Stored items
= = = =
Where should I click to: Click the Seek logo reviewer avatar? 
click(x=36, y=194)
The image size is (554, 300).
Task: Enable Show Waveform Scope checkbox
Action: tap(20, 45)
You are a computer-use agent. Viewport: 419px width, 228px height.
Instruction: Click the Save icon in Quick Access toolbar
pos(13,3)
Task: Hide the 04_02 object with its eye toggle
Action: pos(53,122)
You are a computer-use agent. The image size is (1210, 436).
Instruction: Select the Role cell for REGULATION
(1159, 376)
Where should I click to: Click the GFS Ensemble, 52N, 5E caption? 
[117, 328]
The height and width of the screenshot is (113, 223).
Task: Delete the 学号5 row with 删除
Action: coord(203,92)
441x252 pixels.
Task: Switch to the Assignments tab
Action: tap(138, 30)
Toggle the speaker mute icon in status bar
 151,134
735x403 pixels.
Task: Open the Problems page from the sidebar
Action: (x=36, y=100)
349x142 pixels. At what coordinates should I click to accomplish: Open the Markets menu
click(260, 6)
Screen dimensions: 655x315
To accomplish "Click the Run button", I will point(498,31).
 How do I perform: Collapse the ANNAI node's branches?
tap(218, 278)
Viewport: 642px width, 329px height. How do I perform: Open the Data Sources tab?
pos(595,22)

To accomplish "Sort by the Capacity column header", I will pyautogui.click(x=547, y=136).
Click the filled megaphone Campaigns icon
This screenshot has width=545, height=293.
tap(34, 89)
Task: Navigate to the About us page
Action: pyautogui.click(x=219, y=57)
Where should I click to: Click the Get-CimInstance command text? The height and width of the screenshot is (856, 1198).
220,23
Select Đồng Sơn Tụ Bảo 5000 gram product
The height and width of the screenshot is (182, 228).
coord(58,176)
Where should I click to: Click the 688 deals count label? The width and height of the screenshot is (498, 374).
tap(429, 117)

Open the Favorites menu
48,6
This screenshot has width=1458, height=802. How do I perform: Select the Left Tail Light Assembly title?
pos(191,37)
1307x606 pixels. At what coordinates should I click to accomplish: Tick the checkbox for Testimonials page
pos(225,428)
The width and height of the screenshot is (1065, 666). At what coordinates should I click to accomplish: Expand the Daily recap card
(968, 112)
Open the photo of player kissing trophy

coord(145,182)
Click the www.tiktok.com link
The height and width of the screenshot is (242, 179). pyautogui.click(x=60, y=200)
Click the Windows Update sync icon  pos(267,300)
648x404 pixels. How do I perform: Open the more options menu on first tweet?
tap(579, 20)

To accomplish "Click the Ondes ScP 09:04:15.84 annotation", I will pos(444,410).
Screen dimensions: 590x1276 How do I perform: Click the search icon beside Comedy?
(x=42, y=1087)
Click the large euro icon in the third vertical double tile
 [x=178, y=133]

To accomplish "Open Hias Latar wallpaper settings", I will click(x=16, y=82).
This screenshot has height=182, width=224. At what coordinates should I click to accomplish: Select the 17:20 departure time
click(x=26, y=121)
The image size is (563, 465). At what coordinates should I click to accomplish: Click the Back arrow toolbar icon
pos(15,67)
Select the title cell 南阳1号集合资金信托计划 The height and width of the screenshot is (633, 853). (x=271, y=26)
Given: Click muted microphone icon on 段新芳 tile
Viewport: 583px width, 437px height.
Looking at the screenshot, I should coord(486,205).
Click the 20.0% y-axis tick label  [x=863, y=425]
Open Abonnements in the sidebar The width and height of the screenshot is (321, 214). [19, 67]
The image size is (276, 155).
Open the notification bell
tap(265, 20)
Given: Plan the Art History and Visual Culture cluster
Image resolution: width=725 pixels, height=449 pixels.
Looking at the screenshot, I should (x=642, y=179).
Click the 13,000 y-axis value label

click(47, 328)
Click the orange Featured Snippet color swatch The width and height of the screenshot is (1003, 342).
= = = =
> **EXERCISE PROMPT**
Return exactly the line that contains "Open the notification bell" and every line after it, through the last line of the records.

> **RESPONSE TO THIS EXERCISE**
Open the notification bell
tap(265, 20)
Given: Plan the Art History and Visual Culture cluster
Image resolution: width=725 pixels, height=449 pixels.
Looking at the screenshot, I should (x=642, y=179).
Click the 13,000 y-axis value label

click(47, 328)
Click the orange Featured Snippet color swatch The width and height of the screenshot is (1003, 342).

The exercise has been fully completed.